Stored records
-=-=-=-=-
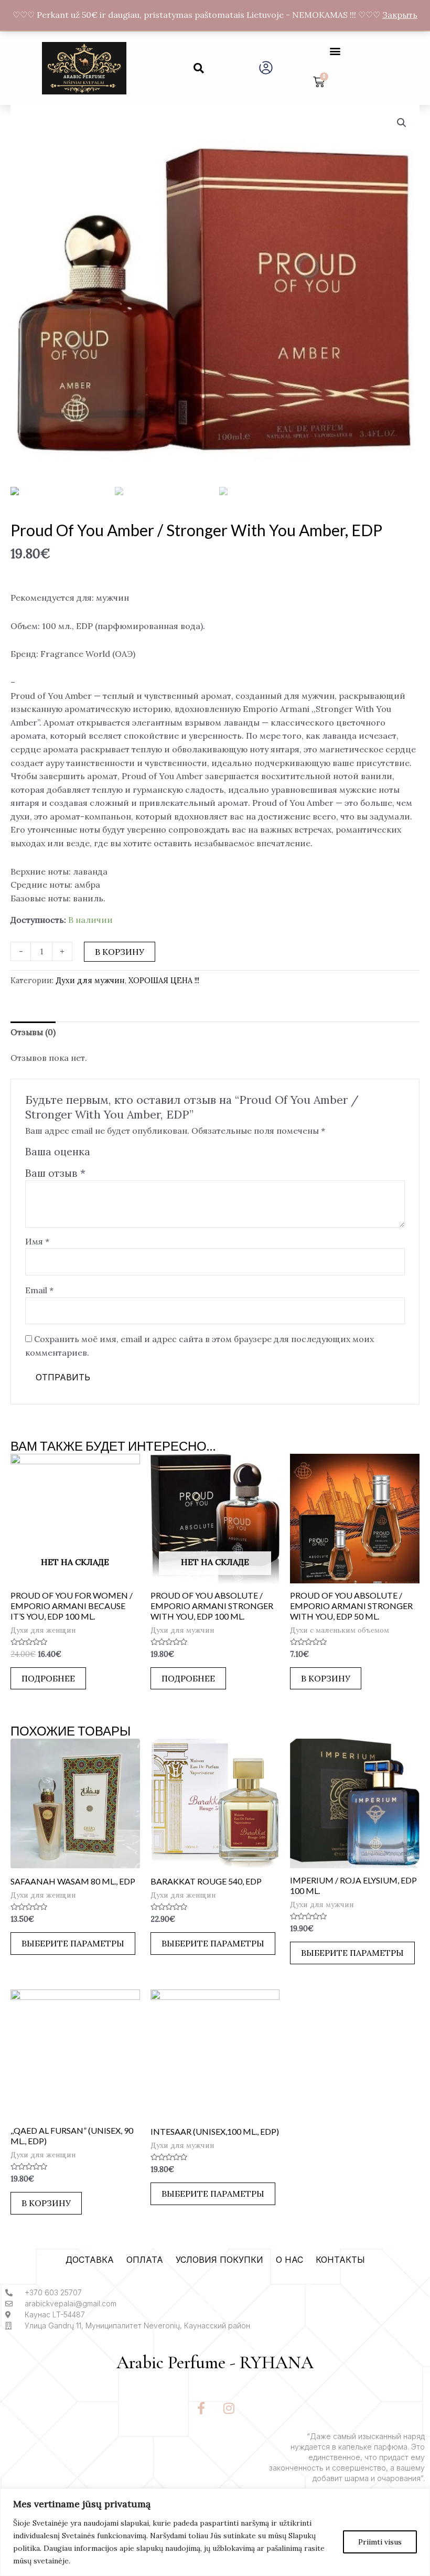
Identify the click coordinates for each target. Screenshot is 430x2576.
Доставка (90, 2259)
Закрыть (399, 14)
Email (39, 1290)
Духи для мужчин (90, 980)
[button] (198, 68)
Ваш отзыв (55, 1173)
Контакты (340, 2259)
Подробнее (48, 1678)
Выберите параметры (73, 1943)
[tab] (33, 1032)
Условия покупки (219, 2259)
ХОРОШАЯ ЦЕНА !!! (163, 980)
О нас (289, 2259)
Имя (37, 1241)
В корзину (119, 951)
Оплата (144, 2259)
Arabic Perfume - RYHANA (215, 2362)
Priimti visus (380, 2542)
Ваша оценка (57, 1151)
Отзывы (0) (33, 1032)
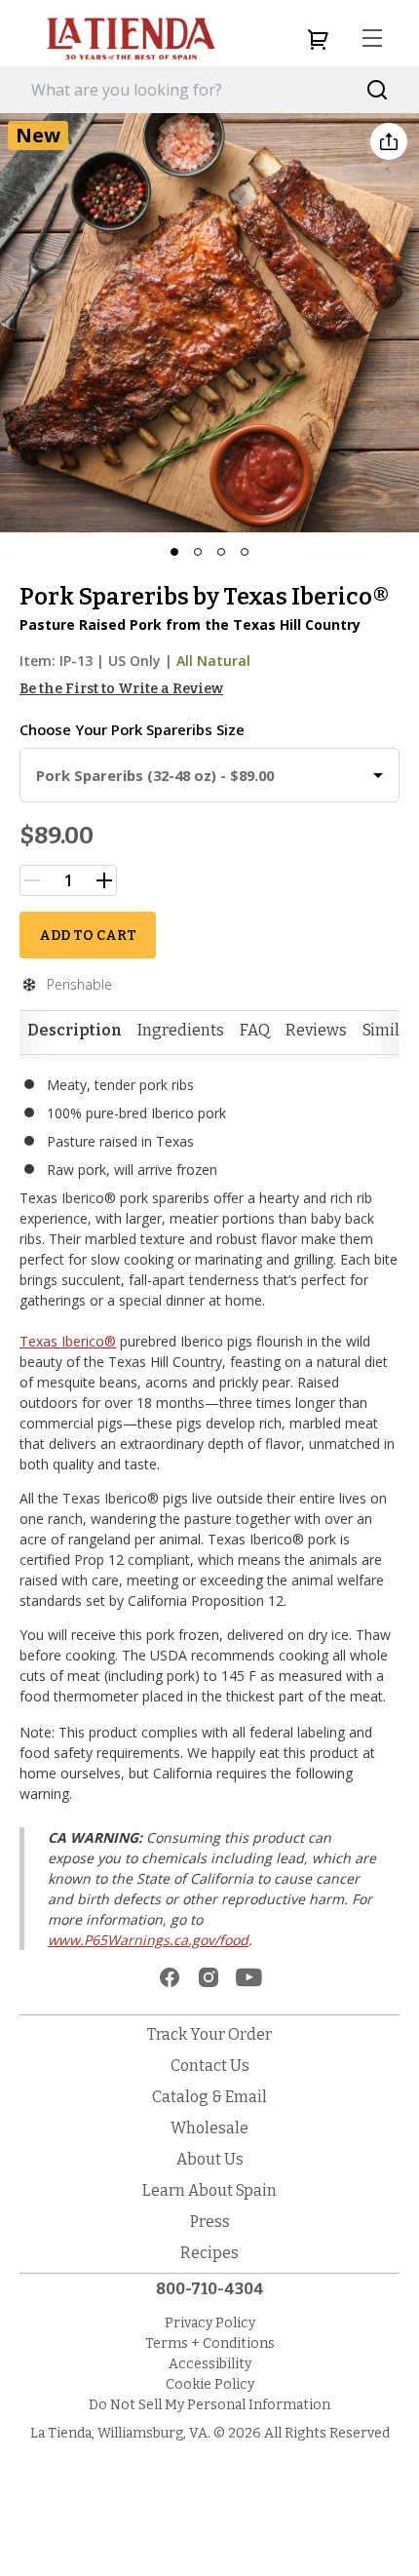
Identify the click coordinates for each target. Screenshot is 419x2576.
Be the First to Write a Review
-=-=-=-=-
* [WORK INSTRUCTIONS]: Excluding the pictures, transcribe all of the entries exactly.

* [OUTPUT FOR THIS EXERCISE]:
Identify the click coordinates for each target. Screenshot is 430x2576.
Доставка (90, 2259)
Закрыть (399, 14)
Email (39, 1290)
Духи для мужчин (90, 980)
[button] (198, 68)
Ваш отзыв (55, 1173)
Контакты (340, 2259)
Подробнее (48, 1678)
Выберите параметры (73, 1943)
[tab] (33, 1032)
Условия покупки (219, 2259)
ХОРОШАЯ ЦЕНА !!! (163, 980)
О нас (289, 2259)
Имя (37, 1241)
В корзину (119, 951)
Оплата (144, 2259)
Arabic Perfume - RYHANA (215, 2362)
Priimti visus (380, 2542)
Ваша оценка (57, 1151)
Отзывы (0) (33, 1032)
Identify the click coordinates for each target. Screenshot is 419x2576.
Be the First to Write a Review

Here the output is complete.